In this May 19, 2013 file photo, Prince performs at the Billboard Music Awards at the MGM Grand Garden Arena in Las Vegas.
In this May 19, 2013 file photo, Prince performs at the Billboard Music Awards at the MGM Grand Garden Arena in Las Vegas. Invision/AP

Grief, in the 21st century, is increasingly refracted through the prism of the internet.

As soon as anyone of note dies, tributes, remembrances and outbursts flood social media, blogging sites and other corners of the internet, creating a collective anguish that has the odd effect of making everyone feel alone together.

For music fans, 2016 has been notably brutal.

The year, in only its fourth month, has born witness to a grim parade of deaths: David Bowie, Glenn Frey, Merle Haggard and nearly two dozen more besides.

It has become, in deeply wearying fashion, a familiar rhythm: the rumors, the confirmations, the denial, the outcries, the memorials, the moving on and trying to make sense of life with a hole where there was not one before.

On Thursday, perhaps the largest wound since the sudden death of David Bowie was inflicted: Prince, dead at 57, reportedly found unresponsive in an elevator in his Paisley Park studio complex.

At first, the internet went through its expected motions — taking up the communal ritual of grief once again, just days after doing so for Merle Haggard — but as the day progressed, it was difficult not to detect an overwhelmingly personal tone to much of what was being posted, shared and reported. (People would share lyrics that most affected them, or share the date and venue of the best Prince show they ever saw, or a quirky ancedote about an encounter with Prince in the wild — similiar in tone to Bowie’s passage, but seemingly coming from a far deeper place of pain.)

Not since the passage of Michael Jackson, likewise at a shockingly young age, has the death of a musician so profoundly reoriented the culture — for crying out loud, even MTV scrapped its planned programming (as did sister station VH1) to play Prince videos on a loop — and highlighted the singular life and art of one person.

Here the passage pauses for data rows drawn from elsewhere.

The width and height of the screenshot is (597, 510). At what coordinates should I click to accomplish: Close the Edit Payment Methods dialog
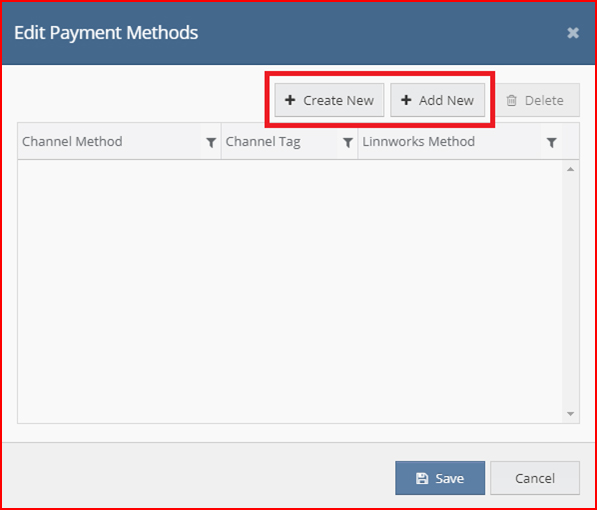tap(573, 33)
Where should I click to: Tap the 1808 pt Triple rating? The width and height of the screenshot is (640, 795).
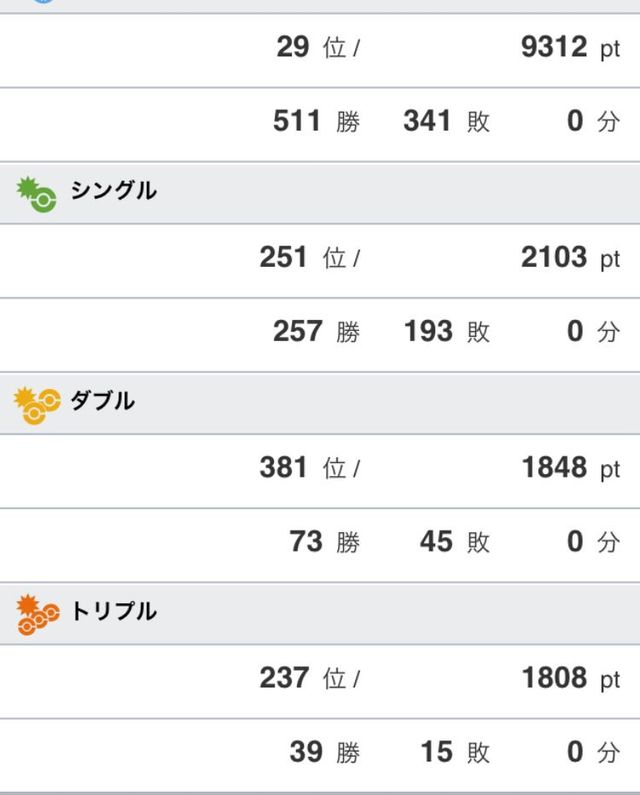pos(571,678)
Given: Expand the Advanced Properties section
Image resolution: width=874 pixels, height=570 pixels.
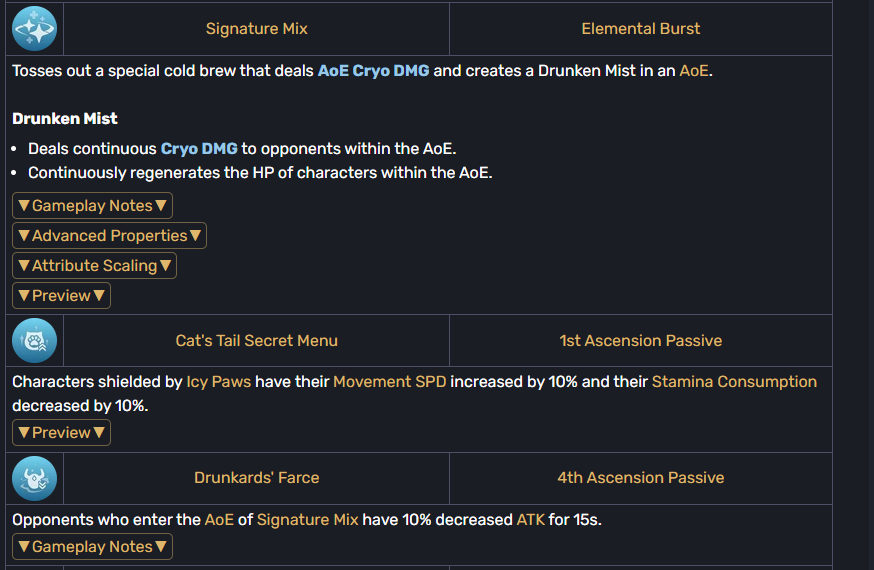Looking at the screenshot, I should (109, 236).
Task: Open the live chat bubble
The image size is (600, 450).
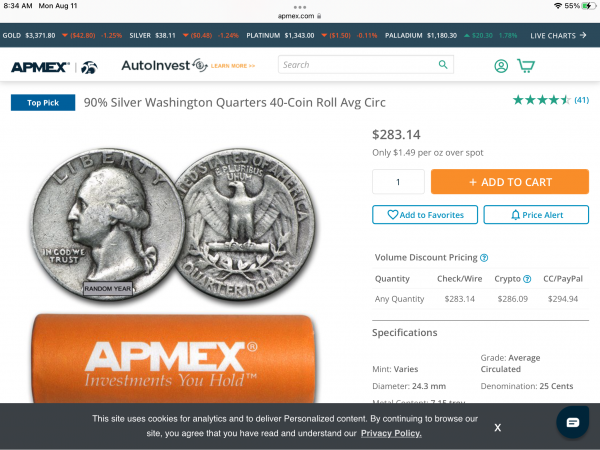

Sifting through the many dispatches filling Twitter — there was Ben Collins’ report about Prince’s close relationship with Minneapolis’ public radio station The Current — or re-reading archival stories (New York magazine had a terrific 2014 piece it shared again today, as did The Guardian, with a fine profile from just five months ago) was profoundly moving, and cathartic, and instructional.

Everyone grieves in his or her own way, and in this respect, Prince’s death is no different.

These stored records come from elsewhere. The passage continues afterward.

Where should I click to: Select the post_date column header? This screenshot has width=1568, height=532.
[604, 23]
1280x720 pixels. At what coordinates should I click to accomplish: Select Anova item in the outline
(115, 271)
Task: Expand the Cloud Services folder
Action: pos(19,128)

It is different in that, the world over, Prince’s music is being played — loudly, one hopes — and connecting those who hear it to an artist that changed the shape of music.

And that we — the collective, those who prize music as illuminating the human condition, who seize it as something elemental in life — are grieving together.

Together, at a moment in history when that word has never been more out of fashion. The single screens, the ala carte media consumption, the silos of interest — all of it conspires against that feeling of unity, the sensation of a culture tuned in to something remarkable.

There are precious few individuals — fewer of them still even drawing breath — who can lay claim to such accomplishments.

But, he did — by provoking, declaiming, misdirecting and simply ignoring those who said he couldn’t or shouldn’t or dare not do any of what he tried, and often achieved.

As these seemingly invincible, eternal musicians are, one by one, summoned to death, another passage also transpires.

We now live in an age of on-demand entertainment, a moment in time where everyone can effectively customize whatever they’re watching or reading or hearing or playing. The era of a “monoculture,” a sense that the general public was aware of superstars in music, film or TV, is rapidly fading into memory.

The reason the deaths of artists like Prince shake everyone so deeply is that, almost to a person, everyone has a memory of or memory associated with his music. His catalog is, broadly speaking, a known quantity, and one which permeated nearly every corner of the country in his white-hot 1980s hey day.

(For me, having been way too young to partake of Purple Rain when it was initially released, I became aware of Prince as a superhero-addled child, mystified by, but unable to stop listening to, the wonderfully unhinged Batdance.)

These deaths are significant, the delinations of an end of an era — a movement away from a music industry built upon artists as comfortable with substance as they were style.

It is not enough to simply look the part, as so many of the modern pop and rock stars do. For the music to make an impact, to reach anyone, let alone everyone, there needs to be more there, something to grab onto.

Prince gave us that — for four decades and nearly 40 albums — and now it is gone.

The prism, stitched together with tweets and articles and images, is again reflecting our grief.

The glare, in its discomfiting familiarity, is a vivid reminder of yet another death, yet another profound loss, yet another artist incapable of being replaced.